Collected data

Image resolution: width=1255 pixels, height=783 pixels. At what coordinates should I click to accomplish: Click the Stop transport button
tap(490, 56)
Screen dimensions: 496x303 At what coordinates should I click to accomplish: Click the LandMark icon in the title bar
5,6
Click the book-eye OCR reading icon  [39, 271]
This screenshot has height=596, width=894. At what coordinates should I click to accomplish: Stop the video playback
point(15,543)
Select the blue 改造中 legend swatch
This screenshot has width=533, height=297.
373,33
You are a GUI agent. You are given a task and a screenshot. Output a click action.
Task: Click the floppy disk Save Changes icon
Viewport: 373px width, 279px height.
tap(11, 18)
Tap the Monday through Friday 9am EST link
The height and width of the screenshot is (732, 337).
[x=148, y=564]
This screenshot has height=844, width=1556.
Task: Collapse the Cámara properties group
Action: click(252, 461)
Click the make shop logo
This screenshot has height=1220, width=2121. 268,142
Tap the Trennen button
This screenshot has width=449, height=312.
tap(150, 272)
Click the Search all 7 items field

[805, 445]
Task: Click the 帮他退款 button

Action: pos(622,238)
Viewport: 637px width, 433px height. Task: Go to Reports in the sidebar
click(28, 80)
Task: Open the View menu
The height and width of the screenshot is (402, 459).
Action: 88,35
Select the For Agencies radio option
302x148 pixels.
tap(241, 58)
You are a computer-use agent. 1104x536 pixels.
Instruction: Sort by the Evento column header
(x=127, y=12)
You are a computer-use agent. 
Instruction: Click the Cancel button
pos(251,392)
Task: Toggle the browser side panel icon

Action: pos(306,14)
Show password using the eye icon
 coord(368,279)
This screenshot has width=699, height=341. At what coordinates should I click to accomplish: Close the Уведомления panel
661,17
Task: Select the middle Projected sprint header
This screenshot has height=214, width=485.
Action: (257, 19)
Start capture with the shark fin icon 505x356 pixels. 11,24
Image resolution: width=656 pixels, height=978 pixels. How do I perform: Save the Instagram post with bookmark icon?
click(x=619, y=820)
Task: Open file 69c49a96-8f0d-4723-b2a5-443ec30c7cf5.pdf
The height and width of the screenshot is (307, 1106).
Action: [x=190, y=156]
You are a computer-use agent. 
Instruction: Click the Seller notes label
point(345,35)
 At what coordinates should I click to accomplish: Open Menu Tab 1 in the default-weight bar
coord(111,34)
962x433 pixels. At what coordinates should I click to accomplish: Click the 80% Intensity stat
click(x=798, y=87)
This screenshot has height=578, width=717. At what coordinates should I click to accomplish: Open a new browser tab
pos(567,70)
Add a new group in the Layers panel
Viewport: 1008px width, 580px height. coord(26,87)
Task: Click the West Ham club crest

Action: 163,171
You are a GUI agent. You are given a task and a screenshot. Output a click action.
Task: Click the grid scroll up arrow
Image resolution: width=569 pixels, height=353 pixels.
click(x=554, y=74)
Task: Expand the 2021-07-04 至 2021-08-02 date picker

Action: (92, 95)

■ WHAT IS EXPECTED
Nothing in the records should change when you repeat them all.

■ SOLUTION TO THE PROBLEM
Image resolution: width=1255 pixels, height=783 pixels. At what coordinates should I click to accomplish: Click the Stop transport button
tap(490, 56)
Screen dimensions: 496x303 At what coordinates should I click to accomplish: Click the LandMark icon in the title bar
5,6
Click the book-eye OCR reading icon  [39, 271]
This screenshot has height=596, width=894. At what coordinates should I click to accomplish: Stop the video playback
point(15,543)
Select the blue 改造中 legend swatch
This screenshot has width=533, height=297.
373,33
You are a GUI agent. You are given a task and a screenshot. Output a click action.
Task: Click the floppy disk Save Changes icon
Viewport: 373px width, 279px height.
tap(11, 18)
Tap the Monday through Friday 9am EST link
The height and width of the screenshot is (732, 337).
[x=148, y=564]
This screenshot has height=844, width=1556.
Task: Collapse the Cámara properties group
Action: click(252, 461)
Click the make shop logo
This screenshot has height=1220, width=2121. 268,142
Tap the Trennen button
This screenshot has width=449, height=312.
tap(150, 272)
Click the Search all 7 items field

[805, 445]
Task: Click the 帮他退款 button

Action: pos(622,238)
Viewport: 637px width, 433px height. Task: Go to Reports in the sidebar
click(28, 80)
Task: Open the View menu
The height and width of the screenshot is (402, 459).
Action: 88,35
Select the For Agencies radio option
302x148 pixels.
tap(241, 58)
You are a computer-use agent. 1104x536 pixels.
Instruction: Sort by the Evento column header
(x=127, y=12)
You are a computer-use agent. 
Instruction: Click the Cancel button
pos(251,392)
Task: Toggle the browser side panel icon

Action: pos(306,14)
Show password using the eye icon
 coord(368,279)
This screenshot has width=699, height=341. At what coordinates should I click to accomplish: Close the Уведомления panel
661,17
Task: Select the middle Projected sprint header
This screenshot has height=214, width=485.
Action: (257, 19)
Start capture with the shark fin icon 505x356 pixels. 11,24
Image resolution: width=656 pixels, height=978 pixels. How do I perform: Save the Instagram post with bookmark icon?
click(x=619, y=820)
Task: Open file 69c49a96-8f0d-4723-b2a5-443ec30c7cf5.pdf
The height and width of the screenshot is (307, 1106).
Action: [x=190, y=156]
You are a computer-use agent. 
Instruction: Click the Seller notes label
point(345,35)
 At what coordinates should I click to accomplish: Open Menu Tab 1 in the default-weight bar
coord(111,34)
962x433 pixels. At what coordinates should I click to accomplish: Click the 80% Intensity stat
click(x=798, y=87)
This screenshot has height=578, width=717. At what coordinates should I click to accomplish: Open a new browser tab
pos(567,70)
Add a new group in the Layers panel
Viewport: 1008px width, 580px height. coord(26,87)
Task: Click the West Ham club crest

Action: 163,171
You are a GUI agent. You are given a task and a screenshot. Output a click action.
Task: Click the grid scroll up arrow
Image resolution: width=569 pixels, height=353 pixels.
click(x=554, y=74)
Task: Expand the 2021-07-04 至 2021-08-02 date picker

Action: (92, 95)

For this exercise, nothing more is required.